Write the whole listing out again, word for word.

┄┄┄┄┄┄

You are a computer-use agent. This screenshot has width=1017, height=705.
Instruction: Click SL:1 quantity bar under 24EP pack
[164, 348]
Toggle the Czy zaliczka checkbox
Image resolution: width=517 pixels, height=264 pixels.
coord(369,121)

┄┄┄┄┄┄

PROBLEM SOLUTION
You are a computer-use agent. This screenshot has width=1017, height=705.
Instruction: Click SL:1 quantity bar under 24EP pack
[164, 348]
Toggle the Czy zaliczka checkbox
Image resolution: width=517 pixels, height=264 pixels.
coord(369,121)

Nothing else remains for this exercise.